May 4, 2021
Legislative solutions to slip and fall liability
Ontario’s Bill 118 marks huge step in the right direction
BY ROBERT KENNALEY
Twenty years ago, winter maintenance contractors faced an insurance crisis: the number of insurers providing coverage was decreasing and premiums were escalating rapidly, all in response to an increasing number of slip and fall claims and insurance payouts. In response, Landscape Ontario and the Canadian Nursery Landscape Association took a number of steps, including a leading role in creating and marketing HortProtect and developing a standard form contract for winter maintenance services in the commercial context.

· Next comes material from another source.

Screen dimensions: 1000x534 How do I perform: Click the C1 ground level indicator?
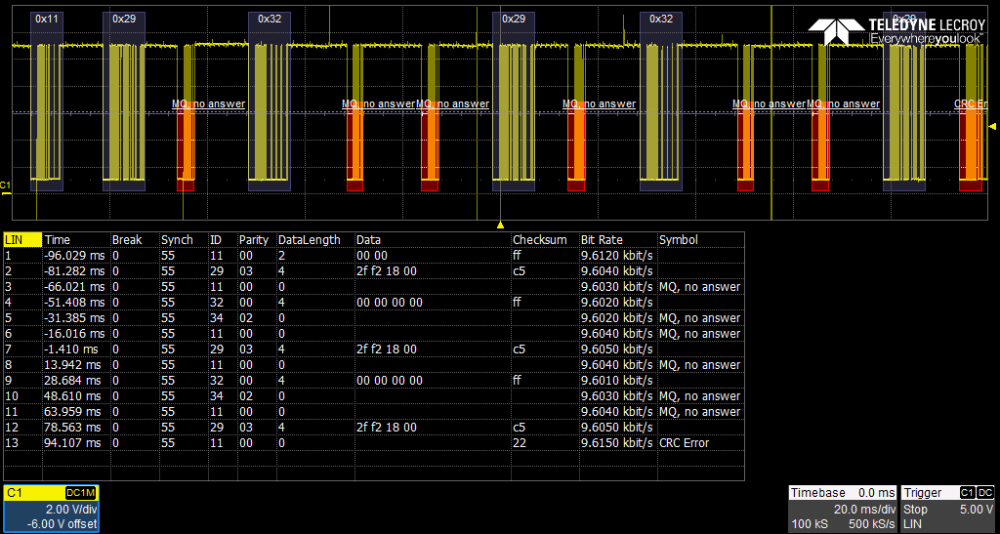(x=6, y=186)
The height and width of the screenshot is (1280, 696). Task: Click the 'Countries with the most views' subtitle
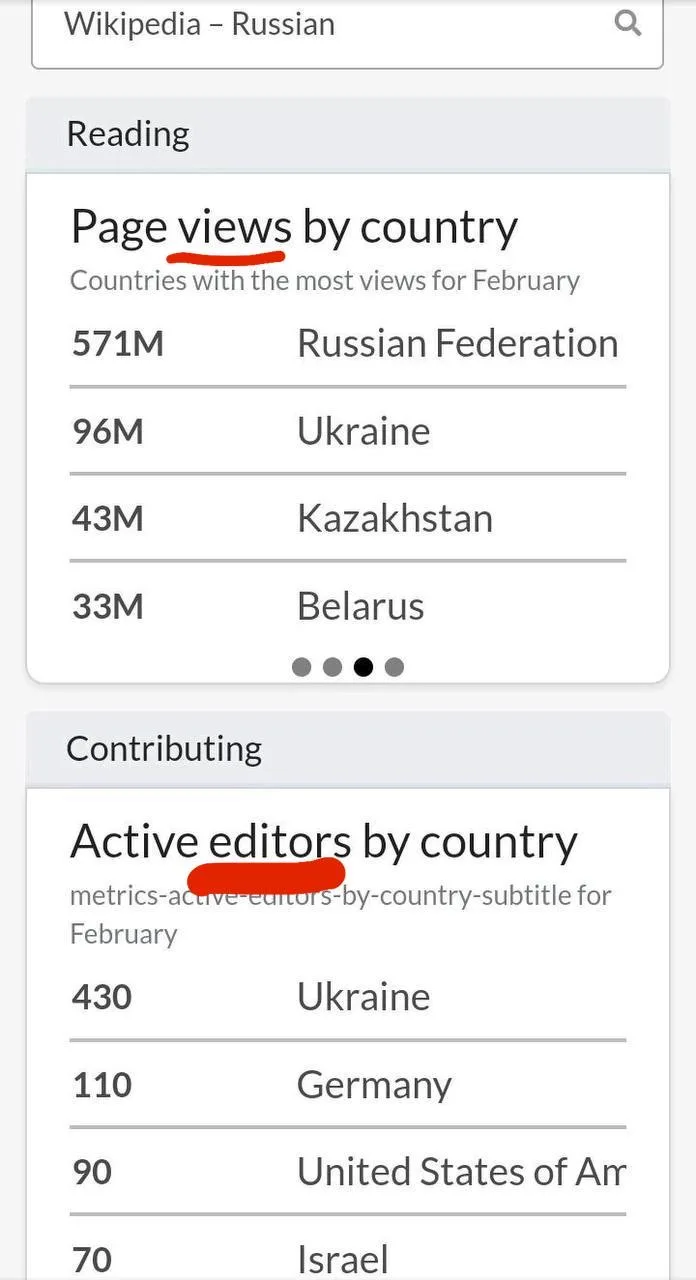(x=324, y=280)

They also engaged in efforts to effect change through political and bureaucratic means.
Recently, their government relations efforts helped produce very fruitful results: on January 29, 2021, Bill 118 was proclaimed into law in Ontario, bringing changes to the Ontario Occupiers’ Liability Act. The Act is essentially a codification of the law of occupiers or premises liability that has existed at common law for well over 100 years. Similar legislation has been passed in most Canadian jurisdictions.
Understanding Bill 118 changes requires a basic understanding of occupier’s liability legislation. First, a legal obligation is imposed on an occupier of a premises to take reasonable care to see that persons entering the premises are reasonably safe. Generally, such legislation will provide that any person or entity that has responsibility for, or control over, a premises is an “occupier” and there can be more than one occupier.
An occupier need not keep its premises free of snow and ice. Rather, the occupier must generally take reasonable steps to keep the premises safe in all of the circumstances. In relation to commercial (as opposed to residential) premises, the occupier is generally expected to have a reasonable system in place to address the risks of snow and ice. The system need not be full-proof, and what is reasonable will vary in the circumstances.
An occupier may also generally contract with a maintenance company to meet some of its responsibilities. The contractor does not, however, become an “occupier” by simply agreeing to assume some of the occupier’s obligations under a maintenance contract. Ontario’s Occupiers’ Liability Act, for example, allows the occupier to avoid liability for a slip and fall that is caused by the negligence of a contractor if the occupier acted reasonably in entrusting the work to the contractor, if the occupier took reasonable steps to satisfy itself that the contractor was competent and that the work had been properly done, and if it was reasonable that the contractor’s work be undertaken.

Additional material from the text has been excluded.